There is no argument over the rounding of the latter formula. It is strictly less than 37.785, so it should round to 37.78, not 37.79. Yet Excel rounds it up. Why?
The reason has to do with how real numbers are represented in a computer. Microsoft, like many others, uses the IEEE 64 bit floating point format. The number 37785/1000 suffers from precision loss when expressed in this format. This precision loss does not occur with 19810222/2^19+21474836/2^47; it is an "exact number".
I intentionally constructed that exact number to have the same floating point representation as does the inexact 37785/1000. That Excel rounds this exact value up rather than down is the key to determining how Excel's ROUND() function works: It is a variant of symmetric arithmetic rounding. It rounds based on a comparison to the floating point representation of the corner case.
The algorithm in C++:
#include <cmath> // std::floor
// Compute 10 to some positive integral power.
// Dealing with overflow (exponent > 308) is an exercise left to the reader.
double pow10 (unsigned int exponent) {
double result = 1.0;
double base = 10.0;
while (exponent > 0) {
if ((exponent & 1) != 0) result *= base;
exponent >>= 1;
base *= base;
}
return result;
}
// Round the same way Excel does.
// Dealing with nonsense such as nplaces=400 is an exercise left to the reader.
double excel_round (double x, int nplaces) {
bool is_neg = false;
// Excel uses symmetric arithmetic round: Round away from zero.
// The algorithm will be easier if we only deal with positive numbers.
if (x < 0.0) {
is_neg = true;
x = -x;
}
// Construct the nearest rounded values and the nasty corner case.
// Note: We really do not want an optimizing compiler to put the corner
// case in an extended double precision register. Hence the volatile.
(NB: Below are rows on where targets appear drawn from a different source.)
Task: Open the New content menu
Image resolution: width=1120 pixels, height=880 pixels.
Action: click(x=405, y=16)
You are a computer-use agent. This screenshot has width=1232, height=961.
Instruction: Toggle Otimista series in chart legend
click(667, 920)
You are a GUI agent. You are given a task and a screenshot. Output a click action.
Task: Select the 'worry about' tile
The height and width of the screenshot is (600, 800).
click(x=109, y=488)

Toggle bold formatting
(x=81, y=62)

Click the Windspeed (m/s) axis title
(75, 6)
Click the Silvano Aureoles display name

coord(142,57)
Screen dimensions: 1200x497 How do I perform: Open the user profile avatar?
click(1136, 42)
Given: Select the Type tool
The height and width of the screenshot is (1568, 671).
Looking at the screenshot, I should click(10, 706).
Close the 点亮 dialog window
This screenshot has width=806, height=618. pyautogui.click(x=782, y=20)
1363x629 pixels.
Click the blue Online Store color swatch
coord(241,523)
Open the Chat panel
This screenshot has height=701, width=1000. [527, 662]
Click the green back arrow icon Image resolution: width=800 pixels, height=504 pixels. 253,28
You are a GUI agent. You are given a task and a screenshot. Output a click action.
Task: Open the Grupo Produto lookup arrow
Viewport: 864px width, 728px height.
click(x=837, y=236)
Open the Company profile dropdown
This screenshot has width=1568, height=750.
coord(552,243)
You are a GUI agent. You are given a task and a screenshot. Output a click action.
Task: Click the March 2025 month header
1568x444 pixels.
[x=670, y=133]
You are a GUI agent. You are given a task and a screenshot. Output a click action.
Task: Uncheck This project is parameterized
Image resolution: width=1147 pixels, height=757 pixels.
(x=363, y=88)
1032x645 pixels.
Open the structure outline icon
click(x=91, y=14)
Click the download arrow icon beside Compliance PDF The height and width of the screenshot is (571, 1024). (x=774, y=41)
double round_down, round_up;
volatile double corner_case;
if (nplaces < 0) {
double scale = pow10 (-nplaces);
round_down = std::floor (x * scale);
corner_case = (round_down + 0.5) / scale;
round_up = (round_down + 1.0) / scale;
round_down /= scale;
}
else {
double scale = pow10 (nplaces);
round_down = std::floor (x / scale);
corner_case = (round_down + 0.5) * scale;
round_up = (round_down + 1.0) * scale;
round_down *= scale;
}
// Round by comparing to the corner case.
x = (x < corner_case) ? round_down : round_up;
// Correct the sign if needed.
if (is_neg) x = -x;
return x;
}
For very accurate arbitrary precision and rounding of floating point numbers to a fixed set of decimal places, you should take a look at a math library like GNU MPFR. While it's a C-library, the web-page I posted also links to a couple different C++ bindings if you want to avoid using C.
You may also want to read a paper entitled "What every computer scientist should know about floating point arithmetic" by David Goldberg at the Xerox Palo Alto Research Center. It's an excellent article demonstrating the underlying process that allows floating point numbers to be approximated in a computer that represents everything in binary data, and how rounding errors and other problems can creep up in FPU-based floating point math.
I don't know how Excel does it, but printing floating point numbers nicely is a hard problem: http://www.serpentine.com/blog/2011/06/29/here-be-dragons-advances-in-problems-you-didnt-even-know-you-had/
So your actual question seems to be, how to get correctly rounded floating point -> string conversions. By googling for those terms you'll get a bunch of articles, but if you're interested in something to use, most platforms provide reasonably competent implementations of sprintf()/snprintf(). So just use those, and if you find bugs, file a report to the vendor.
A function that takes a floating point number as argument and returns another floating point number, rounded exactly to a given number of decimal digits cannot be written, because there are many numbers with a finite decimal representation that have an infinite binary representation; one of the simplest examples is 0.1 .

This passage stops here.